Le projet ne fait que commencer, et les principales difficultés sont certainement devant nous. Cela dit, dans de tels projets, chaque phase a un enjeu différent. Nous sommes encore à cheval entre la phase avant-projet et la phase projet, c’est à dire que d’un côté nous avons acté certaines études et fourni des premiers éléments de fabrication (la forme de coque centrale en l’occurrence), et d’un autre côté nous avons encore à valider certains principes ou formes etc… La phase avant-projet est souvent difficile, tant il est délicat de devoir faire certains choix parmi le nombre d’options possibles.
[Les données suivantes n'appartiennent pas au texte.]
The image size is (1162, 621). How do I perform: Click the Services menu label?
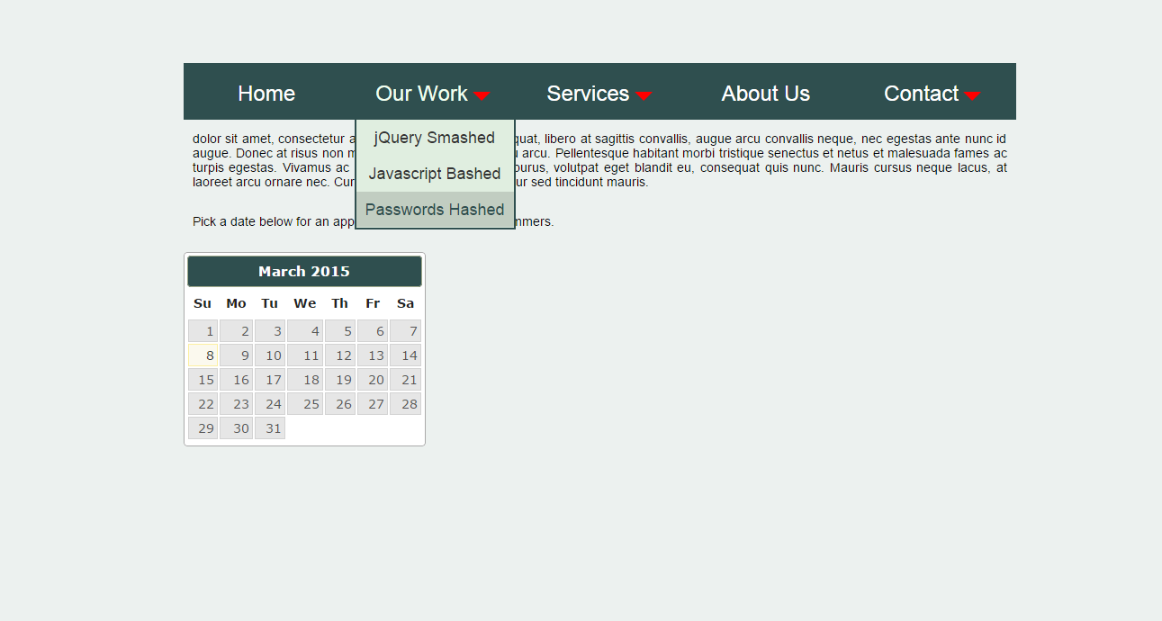click(x=588, y=94)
Une fois ce cap franchi, les « jeux sont faits » d’une certaine manière, on peut se « reposer » sur ces acquis, et passer à la phase projet qui consiste à définir tous les détails, plans de construction etc… Les difficultés deviennent le stress de ne rien oublier, d’être en phase avec la construction (c’est-à-dire à l’heure pour le chantier), puis pour finir celui de ne pas s’être trompé…

Un bateau conçu en collaboration avec Lalou et l’équipe Verdier. Comment qualifieriez-vous cette collaboration ?

R.N : Je tâche d’être le chef d’orchestre de ce projet puisqu’il est né entre Lalou et moi. Nous avons des expériences communes et des rapports privilégiés. Cependant c’est un travail d’équipe, mené sur la base du travail fait par Guillaume Verdier (avec Hervé Penfomis, Benjamin Muyl et moi même) pour Yves le Blevec avec Actual. Nous menons donc le projet de Lalou dans un esprit de groupe, et je le signe avec Guillaume Verdier et Benjamin Muyl.
Sur la collaboration avec GV, c’est une histoire d’assez longue date maintenant, rien à dire si ce n’est « pourvu que ça dure ». Mes expériences avec Lalou ne sont pas d’hier, et nous avons quelques aventures en commun sur l’eau. C’est un super marin, qui sait où il va dans ce type d’aventure. Notre collaboration est posée, on se donne du temps et on parle aussi d’autre chose, ce qui est un bon moyen de croiser nos feelings et d’être constructifs pour le projet. Nous avons tendance à être un peu maniaques, il a tendance à être un peu optimiste (indispensable pour avoir traversé ce qu’il a réussi à faire jusque là…), je ne doute pas que le résultat sera intéressant.